In R, create a logistic regression model to predict “PoorCare” using the independent variables “StartedOnCombination” and “ProviderCount”. Use the training set we created in the previous video to build the model.
Note: If you haven’t already loaded and split the data in R, please run these commands in your R console to load and split the data set. Remember to first navigate to the directory where you have saved “quality.csv”.
quality = read.csv(“quality.csv”)
split = sample.split(quality$PoorCare, SplitRatio = 0.75)
qualityTrain = subset(quality, split == TRUE)
qualityTest = subset(quality, split == FALSE)
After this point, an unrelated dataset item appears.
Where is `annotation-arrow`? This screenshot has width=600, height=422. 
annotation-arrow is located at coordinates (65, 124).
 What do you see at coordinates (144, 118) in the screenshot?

Then recall that we built a logistic regression model to predict PoorCare using the R command:
QualityLog = glm(PoorCare ~ OfficeVisits + Narcotics, data=qualityTrain, family=binomial)
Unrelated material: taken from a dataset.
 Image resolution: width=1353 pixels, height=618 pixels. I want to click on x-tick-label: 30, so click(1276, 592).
You will need to adjust this command to answer this question, and then look at the summary(QualityLog) output.
What is the coefficient for “StartedOnCombination”?
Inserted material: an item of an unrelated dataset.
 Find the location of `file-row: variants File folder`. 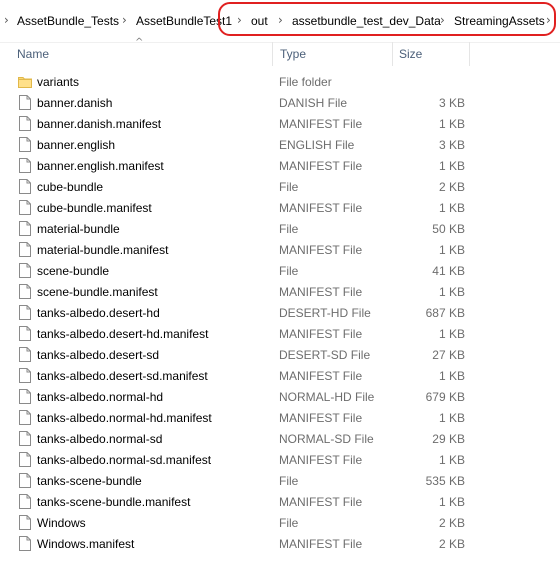

file-row: variants File folder is located at coordinates (280, 82).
To construct this model in R, use the command:
Model = glm(PoorCare ~ StartedOnCombination + ProviderCount, data=qualityTrain, family=binomial)
If you look at the output of summary(Model), the value of the coefficient (Estimate) for StartedOnCombination is 1.95230.
StartedOnCombination is a binary variable, which equals 1 if the patient is started on a combination of drugs to treat their diabetes, and equals 0 if the patient is not started on a combination of drugs. All else being equal, does this model imply that starting a patient on a combination of drugs is indicative of poor care, or good care?
The coefficient value is positive, meaning that positive values of the variable make the outcome of 1 more likely. This corresponds to Poor Care.